**Work task**
Please transcribe, exactly, the line that contains "The height and width of the screenshot is (594, 786)." and every line after it to the end of the records, and nothing else.

(Stored records)
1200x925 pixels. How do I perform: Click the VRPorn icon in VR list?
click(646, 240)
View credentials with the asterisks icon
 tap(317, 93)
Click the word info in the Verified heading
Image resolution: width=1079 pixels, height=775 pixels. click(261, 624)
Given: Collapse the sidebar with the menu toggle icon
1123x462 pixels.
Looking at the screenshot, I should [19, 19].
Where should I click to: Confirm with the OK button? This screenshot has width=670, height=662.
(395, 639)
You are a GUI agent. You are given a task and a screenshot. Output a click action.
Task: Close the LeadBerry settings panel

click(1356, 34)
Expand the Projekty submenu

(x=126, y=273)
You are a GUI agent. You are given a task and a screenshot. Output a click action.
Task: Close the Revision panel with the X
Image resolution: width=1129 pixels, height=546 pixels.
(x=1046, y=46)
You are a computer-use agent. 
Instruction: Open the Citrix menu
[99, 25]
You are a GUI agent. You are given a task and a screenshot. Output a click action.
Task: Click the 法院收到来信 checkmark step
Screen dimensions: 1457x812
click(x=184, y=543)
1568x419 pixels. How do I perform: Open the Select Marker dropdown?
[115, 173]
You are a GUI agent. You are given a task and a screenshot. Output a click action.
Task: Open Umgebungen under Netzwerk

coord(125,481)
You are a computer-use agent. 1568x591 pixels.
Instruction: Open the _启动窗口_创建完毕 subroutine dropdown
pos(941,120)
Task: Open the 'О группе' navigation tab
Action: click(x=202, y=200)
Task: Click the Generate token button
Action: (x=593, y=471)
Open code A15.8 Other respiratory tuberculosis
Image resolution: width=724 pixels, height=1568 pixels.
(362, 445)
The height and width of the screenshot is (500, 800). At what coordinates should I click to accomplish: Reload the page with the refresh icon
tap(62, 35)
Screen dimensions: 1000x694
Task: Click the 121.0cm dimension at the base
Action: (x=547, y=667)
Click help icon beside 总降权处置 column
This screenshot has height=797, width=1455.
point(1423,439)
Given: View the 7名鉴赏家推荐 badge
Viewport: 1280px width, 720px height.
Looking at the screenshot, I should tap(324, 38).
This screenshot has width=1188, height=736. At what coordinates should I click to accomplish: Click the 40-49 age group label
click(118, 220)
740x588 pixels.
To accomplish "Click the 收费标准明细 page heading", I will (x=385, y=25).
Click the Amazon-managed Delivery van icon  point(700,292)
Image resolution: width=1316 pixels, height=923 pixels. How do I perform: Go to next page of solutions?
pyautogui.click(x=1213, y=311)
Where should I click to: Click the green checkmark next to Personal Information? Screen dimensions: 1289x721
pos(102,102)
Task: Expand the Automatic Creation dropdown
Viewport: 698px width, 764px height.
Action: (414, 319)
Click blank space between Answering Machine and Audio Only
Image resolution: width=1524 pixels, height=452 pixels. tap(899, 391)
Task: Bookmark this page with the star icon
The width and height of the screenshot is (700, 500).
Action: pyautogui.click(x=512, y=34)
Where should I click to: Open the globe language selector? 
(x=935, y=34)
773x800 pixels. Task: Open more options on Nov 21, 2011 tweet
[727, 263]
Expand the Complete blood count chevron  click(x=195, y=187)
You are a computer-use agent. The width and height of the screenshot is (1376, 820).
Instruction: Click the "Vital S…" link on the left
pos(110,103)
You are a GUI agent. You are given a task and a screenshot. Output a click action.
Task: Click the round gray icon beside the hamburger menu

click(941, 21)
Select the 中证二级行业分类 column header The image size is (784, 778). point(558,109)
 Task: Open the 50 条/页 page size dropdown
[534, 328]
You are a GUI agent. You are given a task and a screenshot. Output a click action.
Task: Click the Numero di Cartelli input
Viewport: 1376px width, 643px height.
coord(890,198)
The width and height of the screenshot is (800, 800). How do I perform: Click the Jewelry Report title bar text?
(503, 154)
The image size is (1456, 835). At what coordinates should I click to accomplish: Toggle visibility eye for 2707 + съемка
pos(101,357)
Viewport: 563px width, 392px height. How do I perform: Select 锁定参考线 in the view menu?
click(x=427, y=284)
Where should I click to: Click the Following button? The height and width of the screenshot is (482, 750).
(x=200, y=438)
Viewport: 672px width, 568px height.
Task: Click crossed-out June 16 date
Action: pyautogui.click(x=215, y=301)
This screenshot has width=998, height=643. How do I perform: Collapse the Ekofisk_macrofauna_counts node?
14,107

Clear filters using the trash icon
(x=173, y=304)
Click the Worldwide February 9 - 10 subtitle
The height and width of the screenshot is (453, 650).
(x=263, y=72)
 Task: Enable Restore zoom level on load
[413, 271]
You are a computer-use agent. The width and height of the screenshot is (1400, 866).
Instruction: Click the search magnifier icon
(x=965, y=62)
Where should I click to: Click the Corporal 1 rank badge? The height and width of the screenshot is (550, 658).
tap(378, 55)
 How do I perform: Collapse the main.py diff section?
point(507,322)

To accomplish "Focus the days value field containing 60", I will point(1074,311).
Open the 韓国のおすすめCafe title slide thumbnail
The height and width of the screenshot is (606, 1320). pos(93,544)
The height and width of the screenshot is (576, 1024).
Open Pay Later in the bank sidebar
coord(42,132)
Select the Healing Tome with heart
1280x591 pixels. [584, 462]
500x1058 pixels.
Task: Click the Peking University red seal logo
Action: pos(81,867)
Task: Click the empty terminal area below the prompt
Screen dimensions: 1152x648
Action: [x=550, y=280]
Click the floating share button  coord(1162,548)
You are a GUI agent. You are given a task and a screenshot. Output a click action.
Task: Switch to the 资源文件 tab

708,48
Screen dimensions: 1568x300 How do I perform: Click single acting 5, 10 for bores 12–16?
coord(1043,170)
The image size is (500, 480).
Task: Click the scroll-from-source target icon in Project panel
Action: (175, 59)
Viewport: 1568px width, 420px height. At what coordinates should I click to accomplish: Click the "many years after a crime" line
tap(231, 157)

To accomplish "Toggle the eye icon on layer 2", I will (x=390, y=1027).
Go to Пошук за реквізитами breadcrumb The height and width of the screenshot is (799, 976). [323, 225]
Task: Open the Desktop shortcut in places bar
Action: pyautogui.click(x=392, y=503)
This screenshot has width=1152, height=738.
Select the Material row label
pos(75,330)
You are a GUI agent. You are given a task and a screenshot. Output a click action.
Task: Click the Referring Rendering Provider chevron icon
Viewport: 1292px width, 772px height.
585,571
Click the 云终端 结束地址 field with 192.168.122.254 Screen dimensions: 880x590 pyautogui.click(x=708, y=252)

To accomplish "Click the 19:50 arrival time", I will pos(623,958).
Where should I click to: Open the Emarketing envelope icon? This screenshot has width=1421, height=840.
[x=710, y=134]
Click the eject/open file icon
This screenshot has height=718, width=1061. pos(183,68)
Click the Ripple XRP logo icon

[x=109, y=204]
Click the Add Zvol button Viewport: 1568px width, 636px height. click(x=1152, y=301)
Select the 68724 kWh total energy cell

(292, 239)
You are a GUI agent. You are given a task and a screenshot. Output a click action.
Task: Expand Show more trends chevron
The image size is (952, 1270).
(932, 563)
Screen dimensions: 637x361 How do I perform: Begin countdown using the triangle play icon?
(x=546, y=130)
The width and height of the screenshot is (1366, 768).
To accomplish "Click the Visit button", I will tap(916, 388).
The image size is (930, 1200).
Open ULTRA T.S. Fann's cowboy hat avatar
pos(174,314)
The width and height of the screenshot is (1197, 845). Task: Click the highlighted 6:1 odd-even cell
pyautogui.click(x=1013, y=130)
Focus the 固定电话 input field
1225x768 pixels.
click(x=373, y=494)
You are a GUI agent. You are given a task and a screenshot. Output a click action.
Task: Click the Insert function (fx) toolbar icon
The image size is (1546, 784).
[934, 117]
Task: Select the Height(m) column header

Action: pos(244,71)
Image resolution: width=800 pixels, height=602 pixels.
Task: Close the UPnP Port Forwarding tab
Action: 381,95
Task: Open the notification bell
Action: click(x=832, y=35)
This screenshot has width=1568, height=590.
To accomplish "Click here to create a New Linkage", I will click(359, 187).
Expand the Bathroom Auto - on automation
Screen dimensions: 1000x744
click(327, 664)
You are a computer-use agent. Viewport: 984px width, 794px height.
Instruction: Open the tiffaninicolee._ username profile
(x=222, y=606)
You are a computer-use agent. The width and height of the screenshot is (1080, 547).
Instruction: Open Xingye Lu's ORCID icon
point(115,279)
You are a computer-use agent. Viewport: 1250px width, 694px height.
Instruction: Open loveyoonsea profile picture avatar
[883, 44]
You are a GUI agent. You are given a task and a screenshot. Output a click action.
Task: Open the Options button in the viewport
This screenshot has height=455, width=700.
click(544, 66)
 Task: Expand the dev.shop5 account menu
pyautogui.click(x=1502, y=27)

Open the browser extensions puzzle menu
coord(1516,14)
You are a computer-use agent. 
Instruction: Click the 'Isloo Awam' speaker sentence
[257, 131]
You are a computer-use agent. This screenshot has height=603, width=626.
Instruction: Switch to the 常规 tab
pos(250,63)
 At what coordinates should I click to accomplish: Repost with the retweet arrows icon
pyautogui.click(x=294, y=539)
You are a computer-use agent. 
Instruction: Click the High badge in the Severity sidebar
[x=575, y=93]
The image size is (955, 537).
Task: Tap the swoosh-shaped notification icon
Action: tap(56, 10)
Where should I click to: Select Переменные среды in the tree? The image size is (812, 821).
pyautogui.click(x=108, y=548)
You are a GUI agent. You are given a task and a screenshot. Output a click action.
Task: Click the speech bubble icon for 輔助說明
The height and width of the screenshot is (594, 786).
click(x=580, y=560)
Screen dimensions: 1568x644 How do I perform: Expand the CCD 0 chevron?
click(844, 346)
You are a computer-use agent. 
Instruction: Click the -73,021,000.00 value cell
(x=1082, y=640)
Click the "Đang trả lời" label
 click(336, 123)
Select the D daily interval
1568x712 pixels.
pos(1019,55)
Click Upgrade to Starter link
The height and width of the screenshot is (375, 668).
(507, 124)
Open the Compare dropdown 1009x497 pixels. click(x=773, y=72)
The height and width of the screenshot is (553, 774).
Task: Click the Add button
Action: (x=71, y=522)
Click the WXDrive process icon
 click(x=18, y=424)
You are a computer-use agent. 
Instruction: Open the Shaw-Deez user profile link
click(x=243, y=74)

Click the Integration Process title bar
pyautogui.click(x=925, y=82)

**Answer to this exercise**
The height and width of the screenshot is (594, 786).
click(x=580, y=560)
Screen dimensions: 1568x644 How do I perform: Expand the CCD 0 chevron?
click(844, 346)
You are a computer-use agent. 
Instruction: Click the -73,021,000.00 value cell
(x=1082, y=640)
Click the "Đang trả lời" label
 click(336, 123)
Select the D daily interval
1568x712 pixels.
pos(1019,55)
Click Upgrade to Starter link
The height and width of the screenshot is (375, 668).
(507, 124)
Open the Compare dropdown 1009x497 pixels. click(x=773, y=72)
The height and width of the screenshot is (553, 774).
Task: Click the Add button
Action: (x=71, y=522)
Click the WXDrive process icon
 click(x=18, y=424)
You are a computer-use agent. 
Instruction: Open the Shaw-Deez user profile link
click(x=243, y=74)

Click the Integration Process title bar
pyautogui.click(x=925, y=82)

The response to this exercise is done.